• Prompt: Write out everything from the line containing "Where should I click to: Open" down to the line containing "1024x589 pixels. [x=250, y=398]" in the material below, reproducing each line exactly.

• Material supplied:

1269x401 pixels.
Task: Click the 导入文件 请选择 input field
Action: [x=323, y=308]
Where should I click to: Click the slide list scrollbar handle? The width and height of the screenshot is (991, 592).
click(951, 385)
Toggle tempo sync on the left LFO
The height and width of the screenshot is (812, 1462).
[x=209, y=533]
---
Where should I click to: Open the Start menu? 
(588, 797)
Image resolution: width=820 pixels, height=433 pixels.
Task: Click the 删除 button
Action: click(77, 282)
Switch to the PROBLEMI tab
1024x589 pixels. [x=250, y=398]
--
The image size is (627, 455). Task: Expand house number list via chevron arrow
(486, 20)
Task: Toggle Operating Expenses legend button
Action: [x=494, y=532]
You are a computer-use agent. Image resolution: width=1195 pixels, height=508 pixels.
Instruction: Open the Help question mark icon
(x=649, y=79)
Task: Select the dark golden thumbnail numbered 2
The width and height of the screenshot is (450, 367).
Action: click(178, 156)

• Correct response:
Where should I click to: Open the Start menu? 
(588, 797)
Image resolution: width=820 pixels, height=433 pixels.
Task: Click the 删除 button
Action: click(77, 282)
Switch to the PROBLEMI tab
1024x589 pixels. [x=250, y=398]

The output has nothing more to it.